Start of Recorded information

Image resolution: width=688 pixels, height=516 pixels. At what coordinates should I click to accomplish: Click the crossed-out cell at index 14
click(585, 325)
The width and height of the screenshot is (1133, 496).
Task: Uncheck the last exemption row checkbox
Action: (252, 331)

End of Recorded information

Try it: Print out the records exactly as they were entered.

Answer section:
Image resolution: width=688 pixels, height=516 pixels. At what coordinates should I click to accomplish: Click the crossed-out cell at index 14
click(585, 325)
The width and height of the screenshot is (1133, 496).
Task: Uncheck the last exemption row checkbox
Action: (252, 331)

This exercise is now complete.